--- STATED PROBLEM ---
Rewrite the listing below as a numbered list, leaving out any blank lines.

--- THE INPUT ---

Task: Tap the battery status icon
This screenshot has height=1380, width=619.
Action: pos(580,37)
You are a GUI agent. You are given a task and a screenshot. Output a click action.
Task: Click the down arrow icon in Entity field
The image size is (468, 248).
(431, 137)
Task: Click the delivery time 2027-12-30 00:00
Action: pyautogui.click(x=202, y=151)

--- FINAL RESULT ---
1. Task: Tap the battery status icon
2. This screenshot has height=1380, width=619.
3. Action: pos(580,37)
4. You are a GUI agent. You are given a task and a screenshot. Output a click action.
5. Task: Click the down arrow icon in Entity field
6. The image size is (468, 248).
7. (431, 137)
8. Task: Click the delivery time 2027-12-30 00:00
9. Action: pyautogui.click(x=202, y=151)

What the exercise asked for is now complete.